Start

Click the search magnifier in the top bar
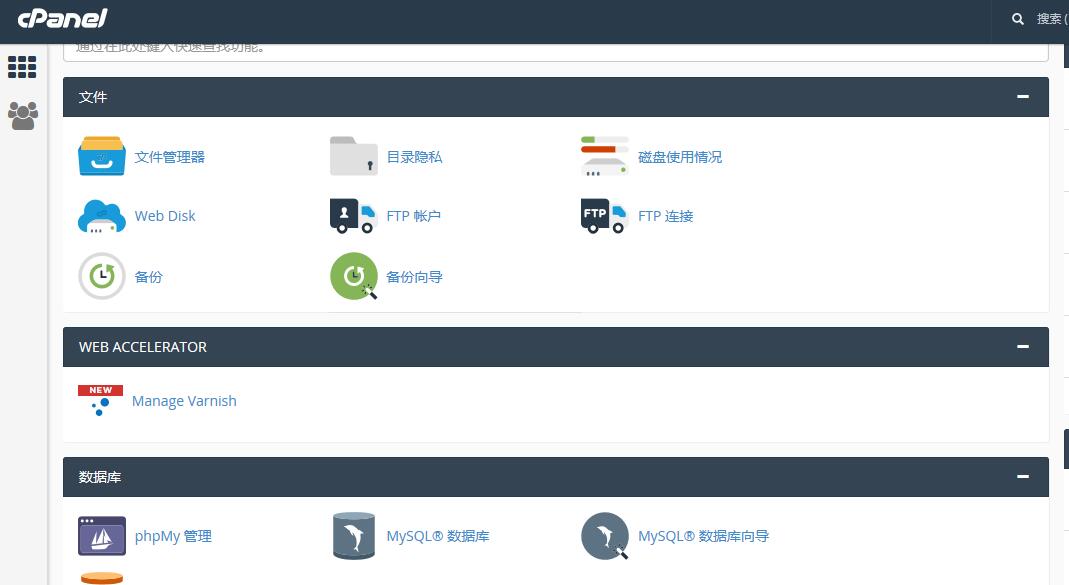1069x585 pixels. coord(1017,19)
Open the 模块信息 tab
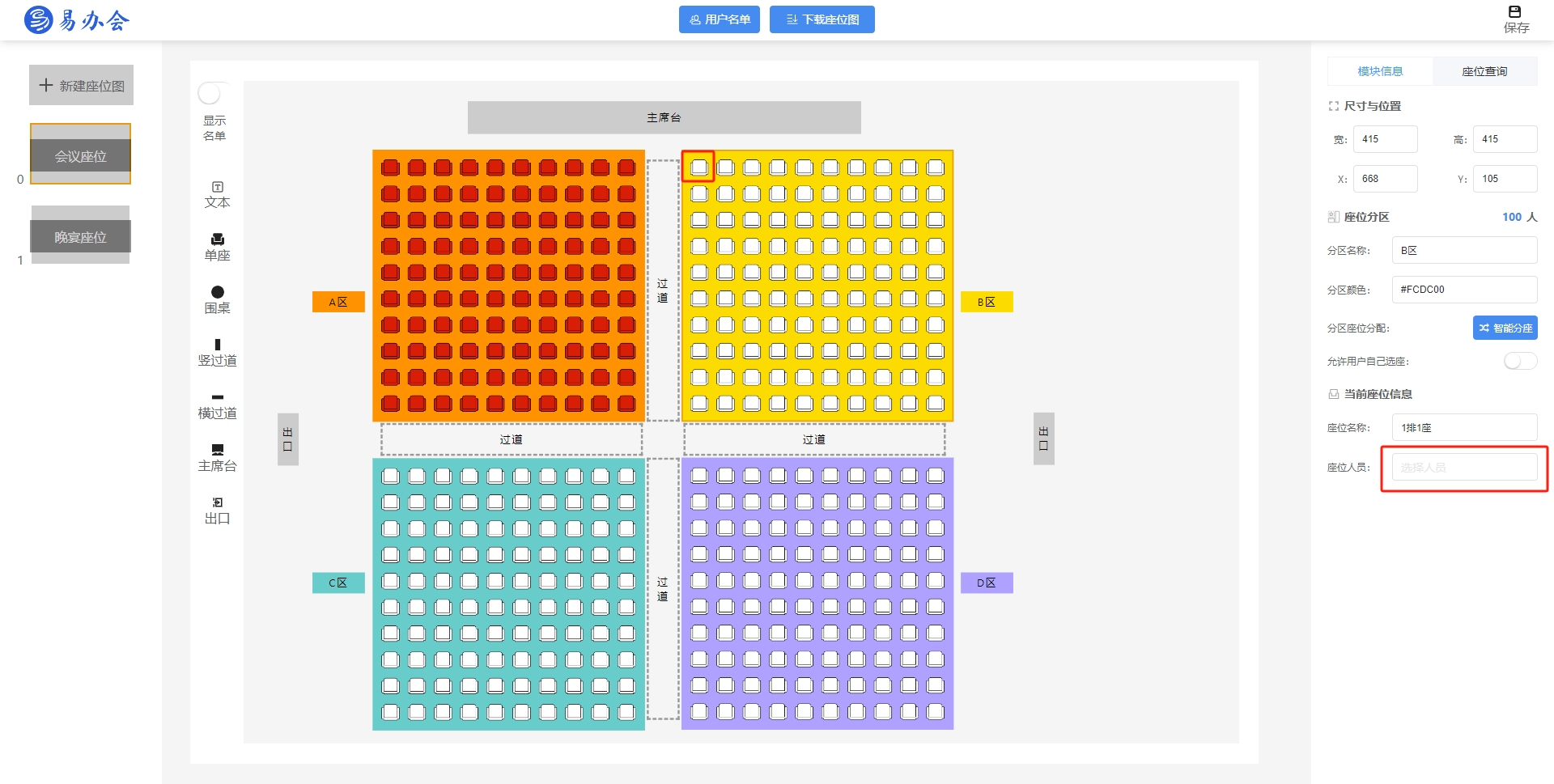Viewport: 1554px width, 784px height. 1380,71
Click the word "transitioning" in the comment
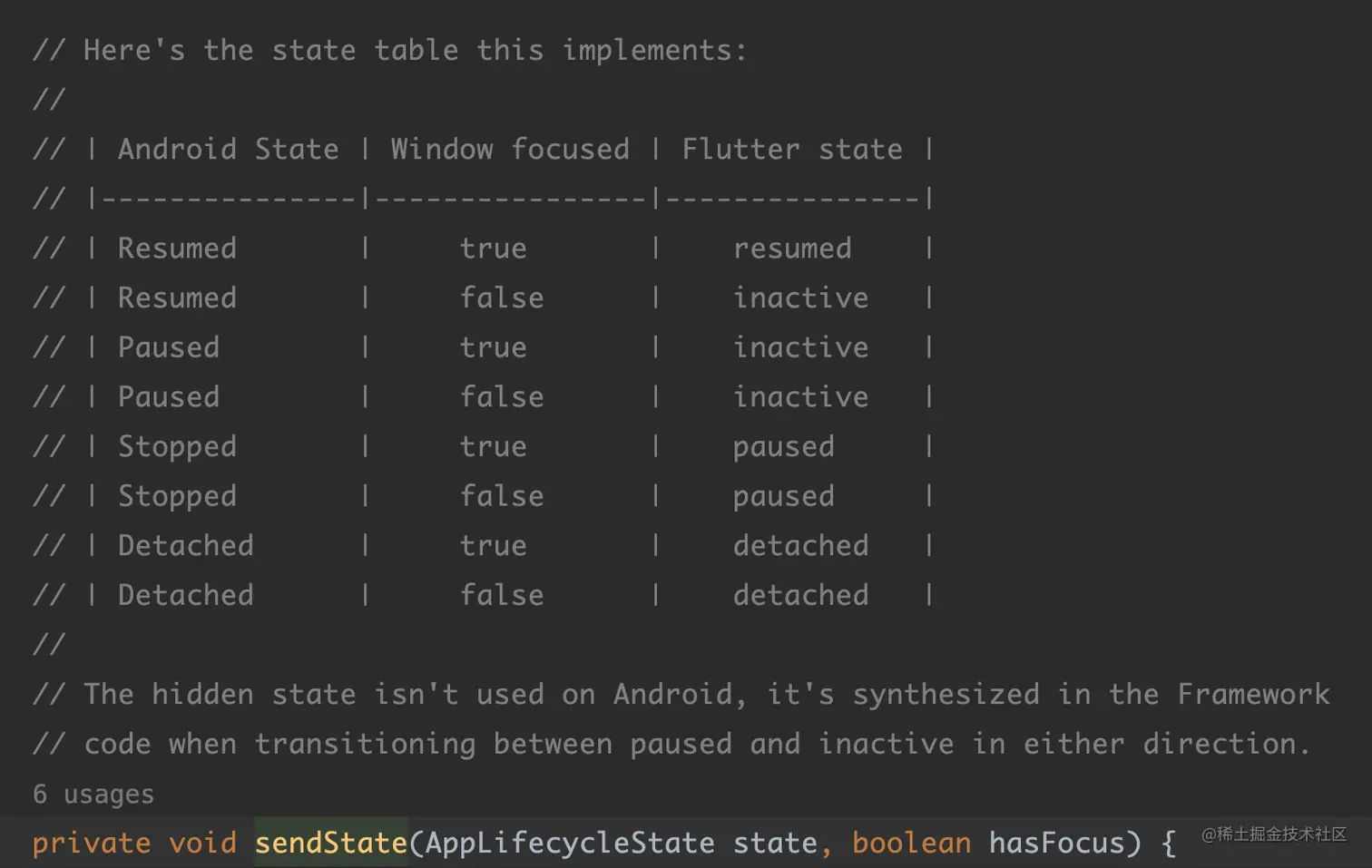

End

* **Exercise requirements**: Copy out every line of the material above word for word, but leave out the pictures.

* **Written response**:
Click the search magnifier in the top bar
1069x585 pixels. coord(1017,19)
Open the 模块信息 tab
Viewport: 1554px width, 784px height. 1380,71
Click the word "transitioning" in the comment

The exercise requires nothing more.